◆ **Given instruction**
Please copy the entries from the very beginning through the line containing "Viewport: 657px width, 439px", changing "column header" to "column title" and leaving everything else as it is. Omit the pictures from your copy.

[Page and screen pointing data]
## BEGIN

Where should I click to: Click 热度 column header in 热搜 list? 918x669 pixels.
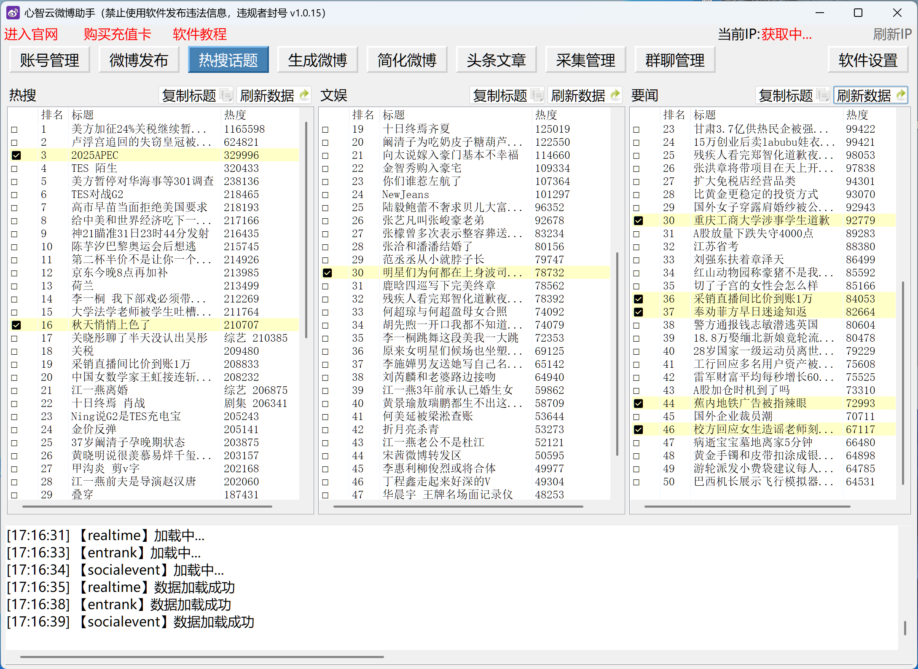[x=235, y=115]
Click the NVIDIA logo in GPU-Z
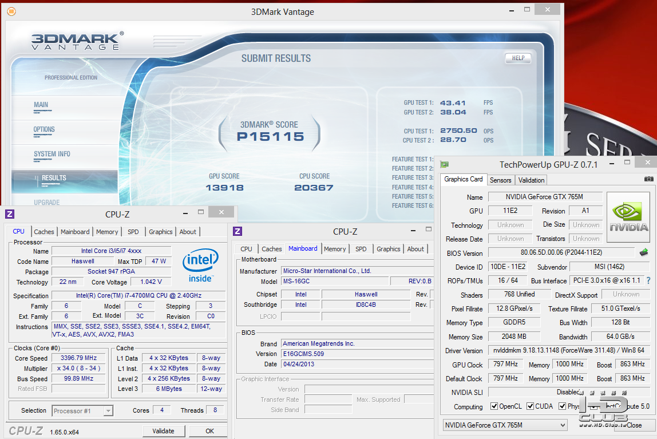Viewport: 657px width, 439px height. (x=628, y=217)
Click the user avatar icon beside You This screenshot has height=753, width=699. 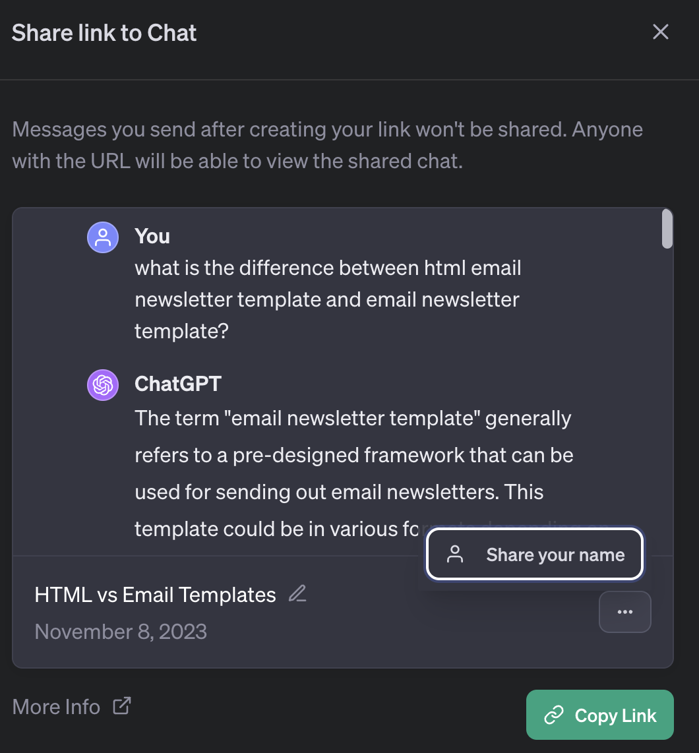pyautogui.click(x=103, y=237)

## END

◆ **Exercise solution**
Where should I click to: Click 热度 column title in 热搜 list? 918x669 pixels.
[x=235, y=115]
Click the NVIDIA logo in GPU-Z
Viewport: 657px width, 439px height. (x=628, y=217)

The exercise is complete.